With an increasing number of therapeutic successes being reported and investment in gene therapy technologies advancing rapidly, factors related to the manufacture and commercialisation of products also need to be considered. Gene therapy also offers the potential of a single treatment resulting in a life-long cure which has led to the discussion on how such therapies will be valued and how companies might recover the extraordinary costs associated with a gene therapy product reaching the marketplace, as well as the investment made in those that are unsuccessful. Also, practicalities associated with the clinical manufacture of bespoke therapies, with CAR-T cells being significant, require consideration. Recent CAR-T cell therapies depend on the ex-vivo alteration and expansion of T cells harvested from individual patients and require specialised teams and proper facilities for manufacture, and the ability to meet increased demand for this ground breaking treatment is reaching capacity. To facilitate clinical tails of virus-mediated gene delivery, production must be scalable, reproducible and yield vector at the highest possible titers. To address these logistical and practical challenges, importance has been placed on developing procedures for the cryopreservation and transportation of gene-modified cells. This will allow the manipulation of patient cells to occur at centralised locations and may provide methodological consistency throughout the trials and has the potential to make gene delivery more accessible to patients worldwide.

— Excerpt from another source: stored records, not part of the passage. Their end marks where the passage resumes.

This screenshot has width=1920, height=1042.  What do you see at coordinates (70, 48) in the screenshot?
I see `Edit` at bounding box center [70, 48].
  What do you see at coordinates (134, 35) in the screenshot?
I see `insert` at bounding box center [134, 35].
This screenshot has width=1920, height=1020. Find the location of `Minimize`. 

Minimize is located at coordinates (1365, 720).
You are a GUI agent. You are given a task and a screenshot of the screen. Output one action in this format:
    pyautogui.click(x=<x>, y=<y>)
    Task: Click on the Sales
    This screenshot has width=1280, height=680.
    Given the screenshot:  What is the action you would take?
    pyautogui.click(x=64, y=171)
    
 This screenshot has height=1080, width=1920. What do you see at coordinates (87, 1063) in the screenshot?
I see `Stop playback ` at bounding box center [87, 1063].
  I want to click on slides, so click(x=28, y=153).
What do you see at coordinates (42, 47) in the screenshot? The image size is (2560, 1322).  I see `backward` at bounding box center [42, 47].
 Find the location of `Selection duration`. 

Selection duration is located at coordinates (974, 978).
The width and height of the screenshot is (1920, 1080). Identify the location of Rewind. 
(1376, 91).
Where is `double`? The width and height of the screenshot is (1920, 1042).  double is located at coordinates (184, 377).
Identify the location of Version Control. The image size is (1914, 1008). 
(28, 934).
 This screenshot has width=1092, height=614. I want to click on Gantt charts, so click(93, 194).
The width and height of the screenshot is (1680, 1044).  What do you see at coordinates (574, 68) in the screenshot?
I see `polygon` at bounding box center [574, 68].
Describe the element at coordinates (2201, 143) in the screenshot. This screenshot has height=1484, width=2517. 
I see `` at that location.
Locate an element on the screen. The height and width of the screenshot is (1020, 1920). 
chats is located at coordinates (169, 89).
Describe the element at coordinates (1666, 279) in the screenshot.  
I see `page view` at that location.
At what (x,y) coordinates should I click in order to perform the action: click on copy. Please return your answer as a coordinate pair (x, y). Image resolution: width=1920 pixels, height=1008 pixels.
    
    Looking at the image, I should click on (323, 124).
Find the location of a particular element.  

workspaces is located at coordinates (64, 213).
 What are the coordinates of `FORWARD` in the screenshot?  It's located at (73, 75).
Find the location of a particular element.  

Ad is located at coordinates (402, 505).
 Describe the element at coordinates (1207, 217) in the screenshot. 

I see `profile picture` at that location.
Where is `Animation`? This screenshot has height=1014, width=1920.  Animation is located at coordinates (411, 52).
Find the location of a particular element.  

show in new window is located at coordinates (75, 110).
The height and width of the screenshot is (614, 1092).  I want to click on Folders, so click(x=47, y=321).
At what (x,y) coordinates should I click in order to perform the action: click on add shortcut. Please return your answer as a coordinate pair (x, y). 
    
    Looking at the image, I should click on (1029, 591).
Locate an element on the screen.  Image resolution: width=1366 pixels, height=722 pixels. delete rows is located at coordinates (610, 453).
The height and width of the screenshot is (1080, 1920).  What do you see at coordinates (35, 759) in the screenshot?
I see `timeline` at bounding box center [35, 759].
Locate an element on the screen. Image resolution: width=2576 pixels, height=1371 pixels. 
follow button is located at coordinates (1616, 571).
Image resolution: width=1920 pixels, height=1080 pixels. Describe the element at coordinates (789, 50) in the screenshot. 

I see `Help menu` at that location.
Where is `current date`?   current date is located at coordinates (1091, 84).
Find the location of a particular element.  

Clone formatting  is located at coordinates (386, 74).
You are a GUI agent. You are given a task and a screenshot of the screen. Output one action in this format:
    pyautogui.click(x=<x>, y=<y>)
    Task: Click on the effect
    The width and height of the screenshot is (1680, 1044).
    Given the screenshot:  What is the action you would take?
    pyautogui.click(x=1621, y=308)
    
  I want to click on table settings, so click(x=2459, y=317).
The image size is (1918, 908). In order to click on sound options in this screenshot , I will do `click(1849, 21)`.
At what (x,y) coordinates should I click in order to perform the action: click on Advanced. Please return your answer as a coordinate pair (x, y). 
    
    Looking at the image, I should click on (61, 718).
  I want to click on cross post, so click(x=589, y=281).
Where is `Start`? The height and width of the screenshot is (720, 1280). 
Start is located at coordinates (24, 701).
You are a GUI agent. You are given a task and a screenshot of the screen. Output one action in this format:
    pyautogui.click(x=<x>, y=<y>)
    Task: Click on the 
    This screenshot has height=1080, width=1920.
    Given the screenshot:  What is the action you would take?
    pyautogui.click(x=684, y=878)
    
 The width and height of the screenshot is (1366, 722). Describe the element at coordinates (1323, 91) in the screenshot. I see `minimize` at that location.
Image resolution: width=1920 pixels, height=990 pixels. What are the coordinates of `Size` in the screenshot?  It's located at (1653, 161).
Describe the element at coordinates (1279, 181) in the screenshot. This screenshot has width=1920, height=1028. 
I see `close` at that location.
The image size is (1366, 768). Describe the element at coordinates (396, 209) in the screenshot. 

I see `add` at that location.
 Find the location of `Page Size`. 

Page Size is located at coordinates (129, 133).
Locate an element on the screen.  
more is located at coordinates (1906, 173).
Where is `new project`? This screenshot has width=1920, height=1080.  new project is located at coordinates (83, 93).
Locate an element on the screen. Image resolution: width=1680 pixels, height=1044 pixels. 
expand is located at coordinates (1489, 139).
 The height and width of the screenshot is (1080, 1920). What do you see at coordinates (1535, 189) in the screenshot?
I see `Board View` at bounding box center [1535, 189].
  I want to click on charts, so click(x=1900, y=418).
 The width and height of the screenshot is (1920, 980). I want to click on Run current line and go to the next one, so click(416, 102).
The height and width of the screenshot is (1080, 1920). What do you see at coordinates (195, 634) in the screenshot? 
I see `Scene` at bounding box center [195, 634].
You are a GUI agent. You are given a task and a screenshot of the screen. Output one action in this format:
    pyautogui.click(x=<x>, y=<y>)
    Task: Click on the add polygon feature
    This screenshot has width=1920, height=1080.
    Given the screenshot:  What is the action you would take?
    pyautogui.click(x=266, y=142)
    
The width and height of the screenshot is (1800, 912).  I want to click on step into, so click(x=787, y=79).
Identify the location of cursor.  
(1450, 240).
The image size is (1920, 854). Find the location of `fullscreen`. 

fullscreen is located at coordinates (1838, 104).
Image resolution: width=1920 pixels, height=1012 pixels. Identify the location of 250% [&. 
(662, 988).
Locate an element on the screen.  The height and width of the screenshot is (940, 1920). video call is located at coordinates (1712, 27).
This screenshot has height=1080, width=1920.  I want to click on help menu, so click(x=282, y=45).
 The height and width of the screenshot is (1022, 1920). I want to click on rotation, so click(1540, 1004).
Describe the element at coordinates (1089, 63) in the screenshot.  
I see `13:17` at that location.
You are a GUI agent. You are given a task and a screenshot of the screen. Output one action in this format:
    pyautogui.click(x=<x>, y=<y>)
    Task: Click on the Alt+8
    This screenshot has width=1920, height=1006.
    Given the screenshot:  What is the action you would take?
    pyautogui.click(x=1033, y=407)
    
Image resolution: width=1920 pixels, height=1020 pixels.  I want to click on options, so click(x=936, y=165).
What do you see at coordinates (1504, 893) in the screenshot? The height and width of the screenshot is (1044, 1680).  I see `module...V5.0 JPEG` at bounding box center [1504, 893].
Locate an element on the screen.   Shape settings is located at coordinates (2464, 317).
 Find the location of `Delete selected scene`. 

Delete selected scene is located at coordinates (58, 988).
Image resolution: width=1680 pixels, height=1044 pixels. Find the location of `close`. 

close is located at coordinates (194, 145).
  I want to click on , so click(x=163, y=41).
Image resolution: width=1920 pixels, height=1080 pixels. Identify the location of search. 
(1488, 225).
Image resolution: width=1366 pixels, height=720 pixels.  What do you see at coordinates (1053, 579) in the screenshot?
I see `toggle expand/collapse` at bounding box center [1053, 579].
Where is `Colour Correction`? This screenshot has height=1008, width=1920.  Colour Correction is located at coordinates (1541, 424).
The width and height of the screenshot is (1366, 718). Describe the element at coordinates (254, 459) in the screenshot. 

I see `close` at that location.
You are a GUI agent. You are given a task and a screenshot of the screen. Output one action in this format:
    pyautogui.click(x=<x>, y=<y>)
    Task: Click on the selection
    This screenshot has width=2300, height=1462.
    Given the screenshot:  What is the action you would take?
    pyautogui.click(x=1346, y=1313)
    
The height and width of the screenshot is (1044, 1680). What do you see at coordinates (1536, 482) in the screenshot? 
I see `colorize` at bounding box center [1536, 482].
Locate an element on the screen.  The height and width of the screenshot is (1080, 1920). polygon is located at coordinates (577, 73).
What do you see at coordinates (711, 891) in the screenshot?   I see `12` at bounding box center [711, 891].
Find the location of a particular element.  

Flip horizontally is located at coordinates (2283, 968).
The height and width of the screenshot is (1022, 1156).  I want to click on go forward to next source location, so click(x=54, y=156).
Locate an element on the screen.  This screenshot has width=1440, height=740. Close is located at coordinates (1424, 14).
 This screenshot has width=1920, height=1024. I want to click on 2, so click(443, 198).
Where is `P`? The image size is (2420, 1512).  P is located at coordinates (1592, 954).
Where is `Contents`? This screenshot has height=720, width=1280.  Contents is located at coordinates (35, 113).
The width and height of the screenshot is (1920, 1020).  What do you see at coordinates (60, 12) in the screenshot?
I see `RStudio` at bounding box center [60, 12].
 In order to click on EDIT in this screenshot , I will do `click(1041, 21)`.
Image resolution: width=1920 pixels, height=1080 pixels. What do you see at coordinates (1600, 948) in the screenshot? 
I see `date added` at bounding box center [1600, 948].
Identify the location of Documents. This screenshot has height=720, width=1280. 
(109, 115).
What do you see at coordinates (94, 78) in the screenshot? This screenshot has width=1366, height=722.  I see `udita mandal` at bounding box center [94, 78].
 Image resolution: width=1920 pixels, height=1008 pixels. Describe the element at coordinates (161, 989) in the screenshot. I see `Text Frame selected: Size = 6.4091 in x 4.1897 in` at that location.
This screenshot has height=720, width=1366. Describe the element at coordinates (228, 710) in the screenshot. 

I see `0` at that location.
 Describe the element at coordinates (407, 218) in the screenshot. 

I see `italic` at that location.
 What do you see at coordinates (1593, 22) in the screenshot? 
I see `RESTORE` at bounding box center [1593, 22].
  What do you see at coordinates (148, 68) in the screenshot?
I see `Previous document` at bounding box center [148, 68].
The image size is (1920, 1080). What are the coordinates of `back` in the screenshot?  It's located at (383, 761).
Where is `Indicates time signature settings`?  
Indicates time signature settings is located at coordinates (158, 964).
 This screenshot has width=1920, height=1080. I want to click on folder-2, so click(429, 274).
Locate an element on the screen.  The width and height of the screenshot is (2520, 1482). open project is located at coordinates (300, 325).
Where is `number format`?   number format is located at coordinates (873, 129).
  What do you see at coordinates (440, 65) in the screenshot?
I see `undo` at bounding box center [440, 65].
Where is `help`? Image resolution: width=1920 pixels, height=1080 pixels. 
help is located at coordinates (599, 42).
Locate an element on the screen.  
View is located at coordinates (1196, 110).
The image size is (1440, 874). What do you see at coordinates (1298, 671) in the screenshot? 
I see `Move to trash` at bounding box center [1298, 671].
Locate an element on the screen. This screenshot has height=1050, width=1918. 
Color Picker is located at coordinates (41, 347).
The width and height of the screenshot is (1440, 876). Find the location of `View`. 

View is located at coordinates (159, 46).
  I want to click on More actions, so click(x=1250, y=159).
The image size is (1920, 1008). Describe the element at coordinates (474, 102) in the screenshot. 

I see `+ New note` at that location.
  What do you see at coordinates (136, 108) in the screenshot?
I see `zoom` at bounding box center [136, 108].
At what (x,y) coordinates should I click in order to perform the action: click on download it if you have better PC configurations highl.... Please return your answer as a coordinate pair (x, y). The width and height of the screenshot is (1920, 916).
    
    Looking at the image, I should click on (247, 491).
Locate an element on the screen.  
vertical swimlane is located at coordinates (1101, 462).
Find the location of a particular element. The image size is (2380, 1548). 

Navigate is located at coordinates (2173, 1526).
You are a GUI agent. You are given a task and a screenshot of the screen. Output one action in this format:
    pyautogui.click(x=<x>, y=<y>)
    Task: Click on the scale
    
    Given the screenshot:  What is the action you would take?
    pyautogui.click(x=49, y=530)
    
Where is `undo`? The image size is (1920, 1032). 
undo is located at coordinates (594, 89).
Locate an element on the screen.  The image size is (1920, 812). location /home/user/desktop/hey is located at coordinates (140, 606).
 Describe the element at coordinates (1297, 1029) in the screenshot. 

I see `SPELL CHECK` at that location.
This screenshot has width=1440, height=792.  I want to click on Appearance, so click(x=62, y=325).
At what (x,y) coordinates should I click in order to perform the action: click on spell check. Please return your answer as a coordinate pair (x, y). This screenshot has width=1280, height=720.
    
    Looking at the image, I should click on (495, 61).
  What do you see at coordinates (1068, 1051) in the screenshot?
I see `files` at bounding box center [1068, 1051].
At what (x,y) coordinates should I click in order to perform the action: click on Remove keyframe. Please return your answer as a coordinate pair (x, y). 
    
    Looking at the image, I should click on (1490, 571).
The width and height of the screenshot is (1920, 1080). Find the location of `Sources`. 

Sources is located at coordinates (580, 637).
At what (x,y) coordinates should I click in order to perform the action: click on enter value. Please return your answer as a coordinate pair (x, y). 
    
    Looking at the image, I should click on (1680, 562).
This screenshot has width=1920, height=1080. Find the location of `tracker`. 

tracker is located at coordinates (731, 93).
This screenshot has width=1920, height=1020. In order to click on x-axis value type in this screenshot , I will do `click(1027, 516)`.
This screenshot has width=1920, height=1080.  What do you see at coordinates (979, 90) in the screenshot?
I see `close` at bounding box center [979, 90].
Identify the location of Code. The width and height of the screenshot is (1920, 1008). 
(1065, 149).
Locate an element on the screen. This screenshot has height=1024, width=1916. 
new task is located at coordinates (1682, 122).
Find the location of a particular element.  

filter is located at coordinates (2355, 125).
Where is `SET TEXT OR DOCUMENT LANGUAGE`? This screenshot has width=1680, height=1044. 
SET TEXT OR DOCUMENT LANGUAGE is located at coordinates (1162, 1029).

In recent decades, the stem cell and gene therapies are an established reality and evolving at a rapid pace following the important foundations proved from predominantly early-phase trials, which have been basically ineffective in providing therapeutic benefit. These trials, however, have provided clear proof-ofconcept for stem cell and gene therapy demonstrated that the therapy is relatively safe, and highlighted important issues that must be considered to advance the field.